Sunday, March 13, 2011

Japan's Nuclear Disaster Grows

As we predicted two days ago, the original "don't worry, everything's fine" picture presented by authorities in Japan is coming apart at the seams, along with the country's nuclear reactors.

From USA Today:

The quake and tsunami damaged three reactors at the Fukushima Dai-ichi nuclear plant, which lost their cooling functions necessary to keep the fuel rods functioning properly. At first the Unit 1 reactor was in trouble with an explosion destroying the walls of the room in which it is placed. Later, Unit 3 also began to experience problems.

Chief Cabinet Secretary Yukio Edano said operators released slightly radioactive air from Unit 3 Sunday, while injecting water into it as an effort to reduce pressure and temperature to save the reactor from a possible meltdown.
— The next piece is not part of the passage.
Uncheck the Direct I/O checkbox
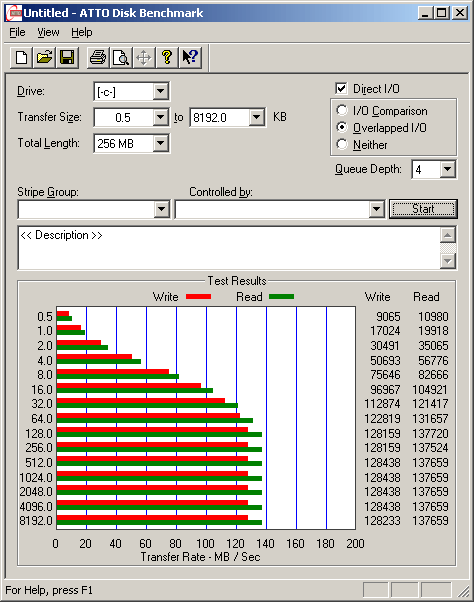Viewport: 474px width, 602px height. [341, 89]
Still, a partial meltdown in the unit is "highly possible," he told reporters.

And the New York Times:

Japanese officials struggled on Sunday to contain a widening nuclear crisis in the aftermath of a devastating earthquake and tsunami, saying they presumed that partial meltdowns had occurred at two crippled reactors and that they were facing serious cooling problems at three more. The emergency appeared to be the worst involving a nuclear plant since the Chernobyl disaster 25 years ago. The developments at two separate nuclear plants prompted the evacuation of more than 200,000 people. [Meta-O note: this figure has since been upped to 250,000 at this hour.] The Japanese Nuclear and Industrial Safety Agency said that as many as 160 people may have been exposed to radiation around the plant, and Japanese news media said that three workers at the facility were suffering from full-on radiation sickness.